If we jump a ditch during the day, try not to gallop straight off but wait and check the person following has got over it safely.

When we go into fields sown with arable crops you will be told to go in “single file” – this means go one behind the other and keep in to the side of the field.  Occasionally the Field Master will ask us to “tramline” – this means to follow the tramlines made by the tractor tyres where the crop is thinner.  If you are not sure ask somebody what to do.

There are several warnings that are sometimes called out when the first person goes past a hazard, please call the same warning out to the person behind you.  For example it may be “hole on the left” or “wire on the Right” – these are to help everyone get past the hazard without mishap.

Finally when you are ready to go home, you do not have to stay to end of the day, it is really important that you say “Good Night” to the Field Master.  Firstly he will know that you are not there and we do not need to send a search party out for you – sometimes we are in big woods and we can get separated! – and secondly he can advise you which is the best way to go back to your lorry/trailer.  It is not always possible to go the shortest way, sometimes the farmer does not want us in a particular place and sometimes it is just where the next trail has been laid.

Hopefully you arrive back at your lorry/transport having had a fantastic time.  Just remember who gave you the ride of your life and sort your pony out before you see to yourself.


It very much is a personal matter how you manage your pony at the end of day, but by the time you leave him to go to your hot bath he should be dry, warm, have had a good drink and a tummy full of hay. If you have electrolytes tonight is a good time to put them either in their water or hard feed as they will have sweated and the body salts need to be replaced.  It is also important to check him for cuts and grazes, in particular, blackthorns as they can turn nasty. Run your hands down eachleg and make sure there are no hot spots.
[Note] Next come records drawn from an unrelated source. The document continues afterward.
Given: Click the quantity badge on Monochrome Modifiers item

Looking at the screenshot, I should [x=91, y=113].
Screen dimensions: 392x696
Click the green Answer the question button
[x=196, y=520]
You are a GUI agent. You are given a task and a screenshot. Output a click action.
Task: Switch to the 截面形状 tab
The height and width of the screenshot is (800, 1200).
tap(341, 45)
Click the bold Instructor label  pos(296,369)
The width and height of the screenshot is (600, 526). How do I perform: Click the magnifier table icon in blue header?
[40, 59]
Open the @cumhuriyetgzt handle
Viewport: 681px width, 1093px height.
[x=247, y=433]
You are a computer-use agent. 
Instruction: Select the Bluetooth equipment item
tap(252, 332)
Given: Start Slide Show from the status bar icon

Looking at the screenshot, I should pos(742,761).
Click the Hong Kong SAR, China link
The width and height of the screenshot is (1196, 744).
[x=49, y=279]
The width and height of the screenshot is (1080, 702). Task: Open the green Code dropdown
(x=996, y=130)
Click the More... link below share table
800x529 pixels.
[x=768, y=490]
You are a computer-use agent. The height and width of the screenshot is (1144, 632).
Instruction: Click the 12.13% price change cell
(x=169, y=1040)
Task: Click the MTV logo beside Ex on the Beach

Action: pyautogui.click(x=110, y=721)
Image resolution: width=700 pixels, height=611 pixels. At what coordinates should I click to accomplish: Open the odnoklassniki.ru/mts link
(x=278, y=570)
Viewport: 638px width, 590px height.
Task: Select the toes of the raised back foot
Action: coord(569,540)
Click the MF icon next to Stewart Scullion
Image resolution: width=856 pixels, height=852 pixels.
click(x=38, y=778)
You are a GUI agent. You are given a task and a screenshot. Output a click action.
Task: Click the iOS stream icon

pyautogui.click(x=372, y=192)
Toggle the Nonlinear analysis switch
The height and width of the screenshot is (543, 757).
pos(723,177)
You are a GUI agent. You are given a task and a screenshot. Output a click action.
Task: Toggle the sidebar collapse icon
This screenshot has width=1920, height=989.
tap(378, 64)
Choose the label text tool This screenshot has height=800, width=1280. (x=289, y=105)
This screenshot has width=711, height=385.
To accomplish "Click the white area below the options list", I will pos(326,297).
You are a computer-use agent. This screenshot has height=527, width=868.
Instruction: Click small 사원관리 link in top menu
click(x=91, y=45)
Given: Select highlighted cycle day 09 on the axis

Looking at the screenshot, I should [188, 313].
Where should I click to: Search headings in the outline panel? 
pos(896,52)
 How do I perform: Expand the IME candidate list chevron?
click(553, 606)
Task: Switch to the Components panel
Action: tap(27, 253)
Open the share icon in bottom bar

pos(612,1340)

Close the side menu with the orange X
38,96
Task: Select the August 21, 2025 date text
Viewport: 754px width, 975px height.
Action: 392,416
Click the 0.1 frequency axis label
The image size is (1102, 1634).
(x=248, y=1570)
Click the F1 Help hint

Some ponies will “go hunting again” later in the evening – this is when they relive the days hunting and sometimes they will break out in a sweat again once you have got them dried off.  Whether you wash them off or leave the mud and brush it off when dry, you or your parent should go back and check your pony late at night after a days hunting.  They will have worked hard and if they sweat up later and get cold it can make them quite ill with a chill or worse still colic.  Most ponies are relieved to be home and tucked up in their usual bed.

If you are ever unsure about anything it is fine to ask somebody.

The next day you should check your pony again for cuts and thorns you may have missed and take him for a gentle walk, it is ok to ride him but unless he is very fit do not expect too much.

Hopefully you will all have a fantastic day on Thursday.  I hope I have not bambuzzled you with too much information.  It is all about having fun.

If you want to come hunting again after Thursday my mission will have been accomplished.

But please do remember that Thursday is being put on especially for the Pony Club and I cannot guarantee that every days hunting will be the same. Sometimes it is alot faster,  with alot more horses and people out and it can be scary even for the seasoned hunters. It is really important that if you do come out on another day that you have a responsible adult on a horse with you as people pay alot of money to hunt and as much as they love to see the children coming out, they do not necessarily want to be the baby sitter.

If I can help I will always do so but even I am not superwoman!!